Claims
- 1. A method for generating coordinates for products in a combinatorial library based on features of corresponding building blocks, wherein distances between the coordinates represent relationships between the products, the method comprising the steps of:
(1) obtaining mapping coordinates for a subset of products in the combinatorial library; (2) obtaining building block features for the subset of products in the combinatorial library; (3) using a supervised machine learning approach to infer a mapping function ƒ that transforms the building block features for each product in the subset of products to the corresponding mapping coordinates for each product in the subset of products; and (4) encoding the mapping function ƒ in a computer readable medium, whereby the mapping function ƒ is useful for generating coordinates for additional products in the combinatorial library from building block features associated with the additional products.
- 2. The method according to claim 1, further comprising the step of:
(5) providing building blocks features for at least one additional product to the mapping function ƒ, wherein the mapping function ƒ outputs generated mapping coordinates for the additional product.
- 3. The method according to claim 1, wherein step (1) comprises generating the mapping coordinates for the subset of products.
- 4. The method according to claim 3, wherein step (1) further comprises the steps of:
(a) generating an initial set of mapping coordinates for the subset of products; (b) selecting two products from the subset of products; (c) refining the mapping coordinates of at least one product selected in step (1)(b) based on the coordinates of the two products and a distance between the two products so that the distance between the refined coordinates of the two products is more representative of the relationship between the products; and (d) repeating steps (1)(b) and (1)(c) for additional products until a stop criterion is obtained.
- 5. The method according to claim 1, wherein step (1) comprises calculating the mapping coordinates for the subset of products using a dimensionality reduction algorithm.
- 6. The method according to claim 1, wherein step (1) comprises retrieving the mapping coordinates for the subset of products from a computer readable medium.

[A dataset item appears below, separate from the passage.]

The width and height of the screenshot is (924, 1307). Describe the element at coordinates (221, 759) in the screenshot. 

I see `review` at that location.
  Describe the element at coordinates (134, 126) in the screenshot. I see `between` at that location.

- 7. The method according to claim 1, wherein step (2) comprises the step of:
using a laboratory measured value as a feature for each building block in at least one variation site in the combinatorial library.
- 8. The method according to claim 1, wherein step (2) comprises the step of:
using a computed value as a feature for each building block in at least one variation site in the combinatorial library.
- 9. The method according to claim 1, wherein at least some of the building block features represent reagents used to construct the combinatorial library.
- 10. The method according to claim 1, wherein at least some of the building block features represent fragments of reagents used to construct the combinatorial library.
- 11. The method according to claim 1, wherein at least some of the building block features represent modified fragments of reagents used to construct the combinatorial library.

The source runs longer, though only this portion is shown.